Input material =>
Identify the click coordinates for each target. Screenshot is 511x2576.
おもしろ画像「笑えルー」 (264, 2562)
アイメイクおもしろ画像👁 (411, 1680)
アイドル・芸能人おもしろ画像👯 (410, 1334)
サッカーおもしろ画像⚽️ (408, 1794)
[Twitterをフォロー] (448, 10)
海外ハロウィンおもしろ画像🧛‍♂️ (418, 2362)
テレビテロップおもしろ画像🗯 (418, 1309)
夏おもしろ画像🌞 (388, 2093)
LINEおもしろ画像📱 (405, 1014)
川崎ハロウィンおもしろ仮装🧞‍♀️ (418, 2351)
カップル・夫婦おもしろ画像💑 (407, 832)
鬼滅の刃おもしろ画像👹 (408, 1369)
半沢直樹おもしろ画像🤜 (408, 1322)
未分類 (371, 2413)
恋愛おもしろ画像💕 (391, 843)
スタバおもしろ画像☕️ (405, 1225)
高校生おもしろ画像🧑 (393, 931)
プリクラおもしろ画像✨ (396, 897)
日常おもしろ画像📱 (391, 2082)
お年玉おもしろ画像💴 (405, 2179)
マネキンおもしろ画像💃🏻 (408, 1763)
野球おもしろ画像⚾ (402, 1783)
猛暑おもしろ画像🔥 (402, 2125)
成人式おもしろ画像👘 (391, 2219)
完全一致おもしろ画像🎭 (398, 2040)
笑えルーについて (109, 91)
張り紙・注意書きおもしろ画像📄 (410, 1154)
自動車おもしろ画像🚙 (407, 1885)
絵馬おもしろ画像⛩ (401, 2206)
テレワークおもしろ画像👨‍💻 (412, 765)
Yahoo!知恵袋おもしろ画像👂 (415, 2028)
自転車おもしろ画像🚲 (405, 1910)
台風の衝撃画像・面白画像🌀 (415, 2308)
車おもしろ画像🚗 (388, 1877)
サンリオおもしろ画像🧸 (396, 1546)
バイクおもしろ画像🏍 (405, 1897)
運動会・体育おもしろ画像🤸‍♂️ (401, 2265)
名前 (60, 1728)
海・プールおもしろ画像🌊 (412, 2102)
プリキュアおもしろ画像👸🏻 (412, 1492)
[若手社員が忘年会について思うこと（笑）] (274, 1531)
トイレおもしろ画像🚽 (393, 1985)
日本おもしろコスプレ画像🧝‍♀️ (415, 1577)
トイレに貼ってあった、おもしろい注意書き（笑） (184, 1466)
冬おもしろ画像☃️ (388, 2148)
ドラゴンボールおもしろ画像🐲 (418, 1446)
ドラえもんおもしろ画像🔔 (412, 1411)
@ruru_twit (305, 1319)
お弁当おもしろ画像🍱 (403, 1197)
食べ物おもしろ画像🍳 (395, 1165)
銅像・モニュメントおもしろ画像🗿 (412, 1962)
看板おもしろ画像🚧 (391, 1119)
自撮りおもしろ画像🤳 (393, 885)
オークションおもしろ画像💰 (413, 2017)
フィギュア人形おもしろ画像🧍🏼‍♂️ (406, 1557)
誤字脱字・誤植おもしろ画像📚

Work instruction => Only the lines from the one with "テレワークおもしろ画像👨‍💻 (412, 765)" through the last line of the material above are to be duplicated, exactly and with both ends kept.

Solution =>
テレワークおもしろ画像👨‍💻 (412, 765)
Yahoo!知恵袋おもしろ画像👂 (415, 2028)
自転車おもしろ画像🚲 (405, 1910)
台風の衝撃画像・面白画像🌀 (415, 2308)
車おもしろ画像🚗 (388, 1877)
サンリオおもしろ画像🧸 (396, 1546)
バイクおもしろ画像🏍 (405, 1897)
運動会・体育おもしろ画像🤸‍♂️ (401, 2265)
名前 (60, 1728)
海・プールおもしろ画像🌊 (412, 2102)
プリキュアおもしろ画像👸🏻 (412, 1492)
[若手社員が忘年会について思うこと（笑）] (274, 1531)
トイレおもしろ画像🚽 (393, 1985)
日本おもしろコスプレ画像🧝‍♀️ (415, 1577)
トイレに貼ってあった、おもしろい注意書き（笑） (184, 1466)
冬おもしろ画像☃️ (388, 2148)
ドラゴンボールおもしろ画像🐲 (418, 1446)
ドラえもんおもしろ画像🔔 (412, 1411)
@ruru_twit (305, 1319)
お弁当おもしろ画像🍱 (403, 1197)
食べ物おもしろ画像🍳 (395, 1165)
銅像・モニュメントおもしろ画像🗿 (412, 1962)
看板おもしろ画像🚧 (391, 1119)
自撮りおもしろ画像🤳 (393, 885)
オークションおもしろ画像💰 (413, 2017)
フィギュア人形おもしろ画像🧍🏼‍♂️ (406, 1557)
誤字脱字・誤植おもしろ画像📚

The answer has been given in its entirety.